Introduction: Protein phosphorylation is a critical post-translational modification involved in the regulation of numerous cellular processes from signal transduction to modulation of enzyme activities. Knowledge of dynamic changes of phosphorylation levels during biological processes, under various treatments or between healthy and disease models is fundamental for understanding the role of each phosphorylation event. Thereby, LC-MS/MS based technologies in combination with quantitative proteomics strategies evolved as a powerful strategy to investigate the function of individual protein phosphorylation events.

Areas covered: State-of-the-art labeling techniques including stable isotope and isobaric labeling provide precise and accurate quantification of phosphorylation events.

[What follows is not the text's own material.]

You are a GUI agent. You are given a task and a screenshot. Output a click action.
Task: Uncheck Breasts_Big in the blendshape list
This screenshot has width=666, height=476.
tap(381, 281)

Here, we review the strengths and limitations of recent quantification methods and provide examples based on current studies, how quantitative phosphoproteomics can be further optimized for enhanced analytic depth, dynamic range, site localization, and data integrity. Specifically, reducing the input material demands is key to a broader implementation of quantitative phosphoproteomics, not least for clinical samples.

Expert opinion: Despite quantitative phosphoproteomics is one of the most thriving fields in the proteomics world, many challenges still have to be overcome to facilitate even deeper and more comprehensive analyses as required in the current research, especially at single cell levels and in clinical diagnostics.